[dsr_]

Our security policy doesn't let us put confidential information into other people's hands unless they are willing to commit to the full value of damages from a breach on their side.

It's a great question to differentiate sales critters: the new ones are sure that they can work something out; the middle ones are dubious; the experienced people chuckle and disengage politely.

[andy_ppp]

Are any external suppliers stupid enough to agree to this?
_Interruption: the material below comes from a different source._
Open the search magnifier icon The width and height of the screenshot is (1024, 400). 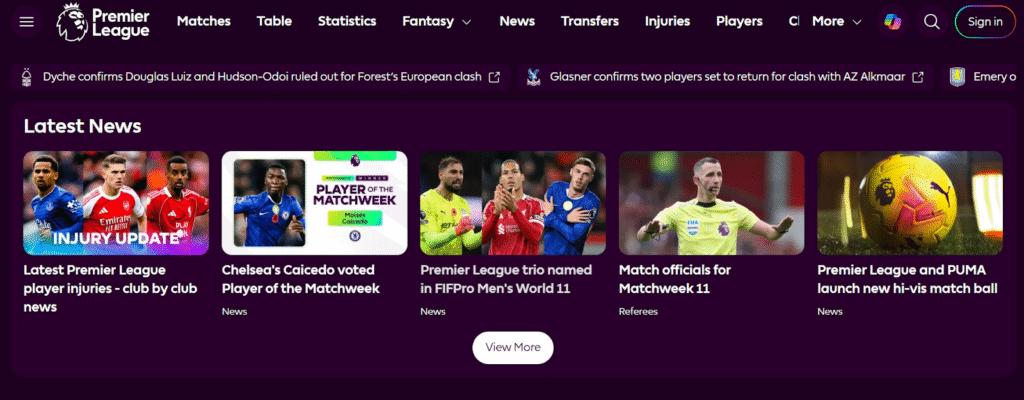tap(932, 22)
Isn’t it basically writing you an unlimited cheque if someone hosting your data gets hacked?

[dspillett]

I suppose some might reason that if something that serious happens they'll be out of business anyway, and just make sure the responsibility can't follow them if it does happen and the business does fall.

Those that specialise in holding other party's data like this will have liability insurance to cover significant events financially (though there is of course still reputational risk to consider) and processes in place to try make sure such events don't happen so calling on that insurance never needs to happen.
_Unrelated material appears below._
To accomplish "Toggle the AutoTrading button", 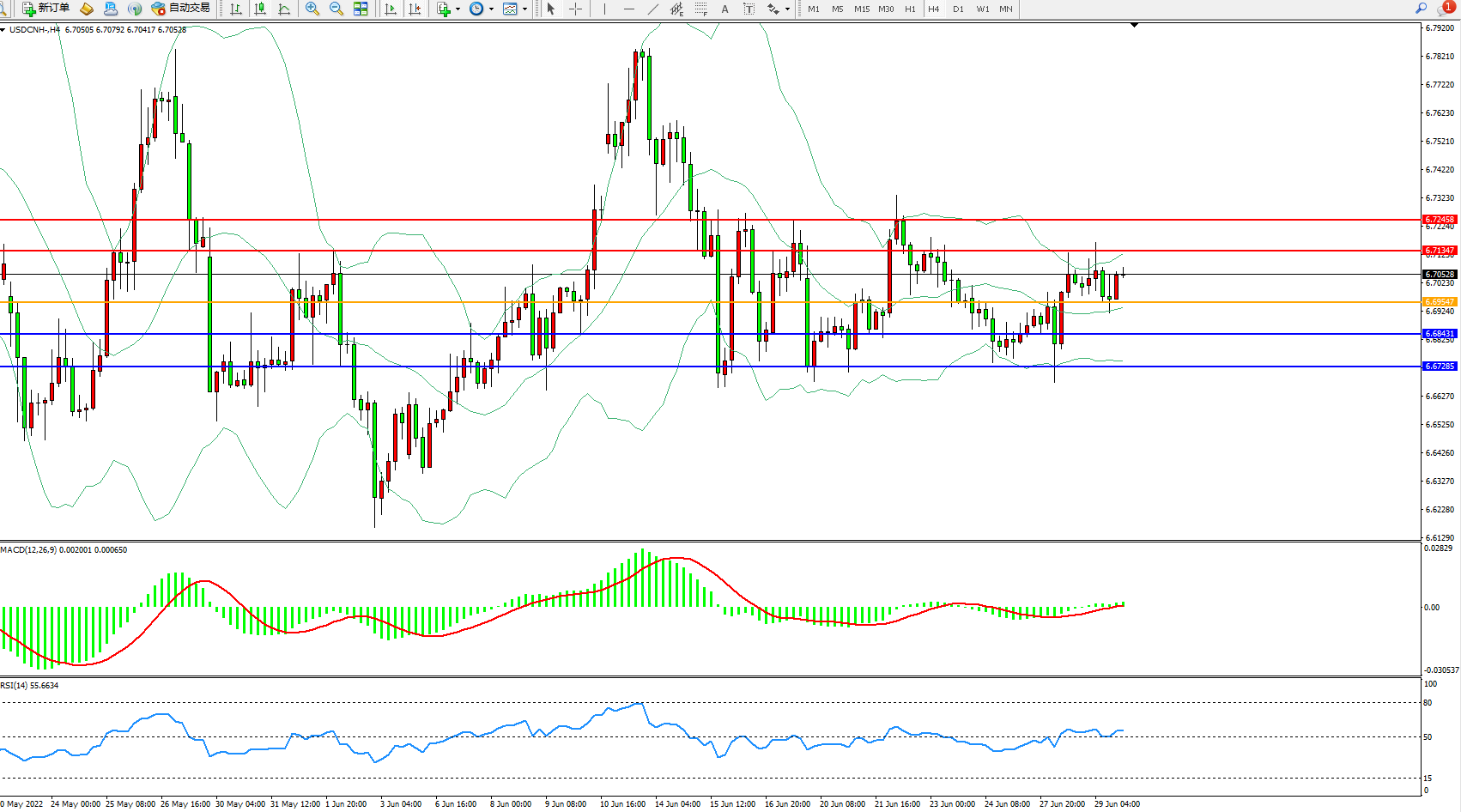I will [x=180, y=9].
> if someone hosting your data gets hacked

It wouldn't be if any someone got hacked, just if something they are responsible for fails and enables a data leak, so they are not accepting third-party risk unless they themselves involve third parties in the mix. Proving you are not the source of a leak could be an interesting proposition though.

[firebird84]

This is actually a fairly big deal in enterprise sales. I learned that one of the reasons my company didn't use Slack and opted for a larger company's (arguably inferior) clone was that Slack was basically not suable (blood from a stone and all that). My company basically wanted the ability to hold the provider liable for a breach. I look around at our other vendors and most of them appear to be capable of weathering a lawsuit, whereas Slack (at that time) was not. Now...however....things have changed. :)

[Terretta]

Every supplier to regulated industries is smart enough to do this, as it’s generally required.

[andy_ppp]

I suppose you need to charge a lot more to provide such guarantees.

[chipsa]

You find how much their data is worth, then take insurance out to cover it, and pass the cost along.